Translate this sentence from the article below on UK accountancy firms into Spanish: "Our analysis of data shows the UK has lost 3,745 accountancy firms since 2019."

» **SOURCE PASSAGE**:
■ ■ ■ ■ ■ ■ ■

UK Accountancy Firms Plummet as Biggest Opportunity in Decades Arrives

accountancy firm owner in street

Two things are happening to the UK accountancy market at the same time, and they’re pulling in opposite directions.

The first: the profession is shrinking. Our analysis of data shows the UK has lost 3,745 accountancy firms since 2019. That’s an 8.6% drop, with six straight years of decline. You can explore the full data study here.

The second: Making Tax Digital for Income Tax went live in April 2026, and it’s pulling roughly 2.6 million sole traders and landlords into quarterly digital reporting. Most of them have never needed regular professional support before. The evidence says a huge number of them aren’t remotely ready.

Falling supply.

Surging demand.

If you run an accountancy firm, you will not see a bigger structural opportunity than this in your career.

The MTD wave, phase by phase

From April 2026~780,000taxpayers with qualifying income over £50,000
From April 2027~970,000more, as the threshold falls to £30,000
From April 2028~900,000more, as the threshold falls to £20,000
Roughly 2.6 million sole traders and landlords pulled into quarterly digital reporting over three years

Thresholds and estimates: HMRC and GOV.UK, Making Tax Digital for Income Tax policy papers. Firm counts: ONS UK Business Counts via Nomis. Explore the full interactive data study.

■ ■ ■ ■ ■ ■ ■

» **DATA SHOWN**:

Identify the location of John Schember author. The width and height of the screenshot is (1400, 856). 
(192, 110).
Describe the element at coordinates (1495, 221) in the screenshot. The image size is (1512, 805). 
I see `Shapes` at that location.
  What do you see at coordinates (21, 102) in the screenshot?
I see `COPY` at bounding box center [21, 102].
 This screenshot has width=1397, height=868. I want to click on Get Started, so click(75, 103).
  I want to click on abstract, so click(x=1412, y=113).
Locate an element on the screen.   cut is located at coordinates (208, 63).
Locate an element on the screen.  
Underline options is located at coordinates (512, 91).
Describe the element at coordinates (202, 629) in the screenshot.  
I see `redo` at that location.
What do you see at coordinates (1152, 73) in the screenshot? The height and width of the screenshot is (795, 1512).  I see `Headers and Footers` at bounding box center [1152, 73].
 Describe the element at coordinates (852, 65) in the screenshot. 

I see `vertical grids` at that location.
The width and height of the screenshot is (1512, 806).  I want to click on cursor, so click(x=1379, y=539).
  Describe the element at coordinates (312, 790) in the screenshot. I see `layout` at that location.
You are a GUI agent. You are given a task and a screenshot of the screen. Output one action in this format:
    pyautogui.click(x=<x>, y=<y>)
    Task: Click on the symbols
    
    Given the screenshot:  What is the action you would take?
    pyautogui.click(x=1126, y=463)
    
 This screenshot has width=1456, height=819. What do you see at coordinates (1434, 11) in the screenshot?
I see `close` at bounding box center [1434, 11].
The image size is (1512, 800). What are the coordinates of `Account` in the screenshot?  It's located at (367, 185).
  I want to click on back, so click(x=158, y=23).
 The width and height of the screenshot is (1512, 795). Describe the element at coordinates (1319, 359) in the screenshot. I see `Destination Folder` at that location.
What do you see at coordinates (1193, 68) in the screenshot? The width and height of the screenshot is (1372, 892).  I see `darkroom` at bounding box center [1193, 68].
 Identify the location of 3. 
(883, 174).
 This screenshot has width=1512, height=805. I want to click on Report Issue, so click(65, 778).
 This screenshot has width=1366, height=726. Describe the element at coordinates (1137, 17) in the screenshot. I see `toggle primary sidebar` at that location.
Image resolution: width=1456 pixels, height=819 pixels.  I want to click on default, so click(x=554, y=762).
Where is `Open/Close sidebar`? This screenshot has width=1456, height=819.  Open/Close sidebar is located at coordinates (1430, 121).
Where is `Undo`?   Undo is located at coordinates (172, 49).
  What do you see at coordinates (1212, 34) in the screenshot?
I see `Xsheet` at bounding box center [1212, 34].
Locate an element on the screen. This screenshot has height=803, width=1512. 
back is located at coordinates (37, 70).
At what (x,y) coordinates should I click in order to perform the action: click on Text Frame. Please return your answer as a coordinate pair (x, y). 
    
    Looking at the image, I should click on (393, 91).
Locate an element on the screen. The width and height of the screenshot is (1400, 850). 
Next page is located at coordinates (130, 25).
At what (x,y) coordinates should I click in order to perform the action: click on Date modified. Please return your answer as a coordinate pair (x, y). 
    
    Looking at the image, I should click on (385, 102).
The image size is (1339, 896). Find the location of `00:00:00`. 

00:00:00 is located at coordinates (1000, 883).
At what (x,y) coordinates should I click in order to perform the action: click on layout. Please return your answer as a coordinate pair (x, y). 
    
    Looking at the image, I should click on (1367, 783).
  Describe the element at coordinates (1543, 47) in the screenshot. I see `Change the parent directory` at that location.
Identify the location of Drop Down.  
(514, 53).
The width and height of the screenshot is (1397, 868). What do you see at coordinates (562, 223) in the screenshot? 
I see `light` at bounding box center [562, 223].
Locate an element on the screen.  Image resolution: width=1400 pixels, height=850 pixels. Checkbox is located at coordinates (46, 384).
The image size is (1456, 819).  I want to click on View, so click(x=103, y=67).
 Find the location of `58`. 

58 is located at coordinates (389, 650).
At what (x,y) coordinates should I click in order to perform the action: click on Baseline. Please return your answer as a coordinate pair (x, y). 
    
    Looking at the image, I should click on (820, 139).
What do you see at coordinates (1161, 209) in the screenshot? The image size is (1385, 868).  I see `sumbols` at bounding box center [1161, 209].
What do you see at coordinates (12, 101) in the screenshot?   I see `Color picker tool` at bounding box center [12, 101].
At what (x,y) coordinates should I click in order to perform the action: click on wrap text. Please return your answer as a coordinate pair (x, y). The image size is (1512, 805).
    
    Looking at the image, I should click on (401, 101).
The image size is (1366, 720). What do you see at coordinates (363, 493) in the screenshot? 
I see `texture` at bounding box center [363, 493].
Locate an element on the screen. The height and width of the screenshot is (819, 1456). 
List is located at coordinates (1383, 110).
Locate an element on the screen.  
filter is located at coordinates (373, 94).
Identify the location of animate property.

■ ■ ■ ■ ■ ■ ■

» **TASK OUTPUT**: Nuestro análisis de datos muestra que el Reino Unido ha perdido 3.745 firmas de contabilidad desde 2019.